Analyzing Representative Samples
A representative sample can be analyzed using two main methods based on strata (subgroups) of the population:
- Equal Allocation: The sample is taken such that the number of elements selected from each stratum of the population is the same.
- Proportional Allocation: The representative sample is taken in proportion to the number of elements in each stratum.
Characteristics and Variables
The characteristics (or qualities) possessed by the elements of the population are called variables. These variables can be:
- Qualitative: These characteristics have different forms or situations that can occur. They cannot be measured numerically and are described by words (e.g., color, gender).
- Quantitative: These characteristics are described by measurable numbers. The assigned numerical value is called the variable, which can be:
- Discrete: If the variable takes only certain specific values (e.g., number of children).
- Continuous: If the variable takes any value between two consecutive points (e.g., height, weight).
Classification of Statistics
Statistics are generally classified into two types:
- Descriptive Statistics: Involves the collection, organization, and reduction of data.
- Inductive (Inferential) Statistics: Involves gaining knowledge about certain data sets from observations made on a sample, allowing for generalizations about the population.
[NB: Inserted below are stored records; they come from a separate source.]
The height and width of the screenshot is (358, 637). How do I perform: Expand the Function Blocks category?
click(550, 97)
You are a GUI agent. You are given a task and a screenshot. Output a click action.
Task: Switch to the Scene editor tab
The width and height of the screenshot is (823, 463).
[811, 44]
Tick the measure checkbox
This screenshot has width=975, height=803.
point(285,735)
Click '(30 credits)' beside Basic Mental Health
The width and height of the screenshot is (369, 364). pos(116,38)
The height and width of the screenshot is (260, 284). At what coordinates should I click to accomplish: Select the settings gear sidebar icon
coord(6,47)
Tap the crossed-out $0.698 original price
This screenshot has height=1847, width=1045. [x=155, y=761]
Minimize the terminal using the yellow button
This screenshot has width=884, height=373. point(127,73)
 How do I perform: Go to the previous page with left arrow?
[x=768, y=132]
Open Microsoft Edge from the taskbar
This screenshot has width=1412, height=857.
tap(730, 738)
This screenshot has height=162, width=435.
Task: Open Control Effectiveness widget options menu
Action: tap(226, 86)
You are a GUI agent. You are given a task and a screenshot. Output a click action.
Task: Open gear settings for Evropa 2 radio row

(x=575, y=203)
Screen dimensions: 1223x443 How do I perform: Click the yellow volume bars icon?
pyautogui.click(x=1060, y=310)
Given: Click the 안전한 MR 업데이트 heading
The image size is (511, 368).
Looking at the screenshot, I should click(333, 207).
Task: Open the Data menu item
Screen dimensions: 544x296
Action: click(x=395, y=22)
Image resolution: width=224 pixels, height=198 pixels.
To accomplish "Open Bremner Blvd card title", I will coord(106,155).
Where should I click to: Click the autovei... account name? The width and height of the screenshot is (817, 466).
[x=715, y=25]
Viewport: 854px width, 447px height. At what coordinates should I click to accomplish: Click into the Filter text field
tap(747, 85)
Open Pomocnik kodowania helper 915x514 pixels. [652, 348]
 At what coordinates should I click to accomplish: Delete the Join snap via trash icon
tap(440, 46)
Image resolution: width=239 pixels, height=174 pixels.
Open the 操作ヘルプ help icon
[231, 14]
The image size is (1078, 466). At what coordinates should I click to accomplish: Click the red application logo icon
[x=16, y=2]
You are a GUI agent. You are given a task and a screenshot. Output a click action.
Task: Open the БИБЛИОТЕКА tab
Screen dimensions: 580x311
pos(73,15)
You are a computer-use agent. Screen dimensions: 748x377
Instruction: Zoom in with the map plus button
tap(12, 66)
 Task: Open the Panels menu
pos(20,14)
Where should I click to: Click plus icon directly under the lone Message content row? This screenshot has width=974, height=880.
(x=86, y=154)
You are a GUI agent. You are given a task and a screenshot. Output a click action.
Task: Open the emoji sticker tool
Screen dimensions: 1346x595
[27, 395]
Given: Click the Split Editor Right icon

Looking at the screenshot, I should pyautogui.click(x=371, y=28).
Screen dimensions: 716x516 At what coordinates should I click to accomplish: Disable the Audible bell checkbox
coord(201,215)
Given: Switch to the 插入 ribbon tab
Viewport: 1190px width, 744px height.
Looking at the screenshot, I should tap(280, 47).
Graphical Representation of Data
Common Statistical Charts
- Bar Chart
- Uses Cartesian axes where the horizontal axis represents the variable. Bars are raised to a height equal to the absolute frequency. If the upper ends of each bar are joined, a polygonal line called the frequency polygon is obtained. Note: When representing a discrete quantitative variable, a standard bar is used, but when representing a qualitative attribute, a wider bar may be used for visual distinction.
- Pictogram
- A representation using drawings or icons related to the theme, where the size of the drawing is proportional to the absolute frequency for each attribute.
- Histogram
- A drawing of adjacent rectangles where the area of each rectangle is equal or proportional to the frequency of its corresponding interval. Histograms are typically used for continuous quantitative variables.
- Pie Chart (Circular Chart)
- A circle is divided into circular sectors. The angle of each sector is determined using a rule of three, matching the 360° central angle of the circle to the total number of elements. The angle for each data point is proportional to its absolute frequency.
Data Collection Tables (Frequency Distribution)
For collecting and organizing data, frequency distribution tables are used, typically structured with the following columns:
- Variable (X): The specific value or category being measured.
- Absolute Frequency (f): The number of times a variable is repeated. The sum of all absolute frequencies equals the total number of elements (N).
- Relative Frequency (fr): The ratio between the absolute frequency and the total number of variables (f/N).
- Percentage (%): The relative frequency multiplied by 100 (fr * 100).
- Cumulative Absolute Frequency (F): The running total of the absolute frequencies.
- Cumulative Relative Frequency (Fr): The running total of the relative frequencies.
- Sector Angle (for Pie Charts): The angle required for graphical representation in a pie chart (Relative Frequency * 360°).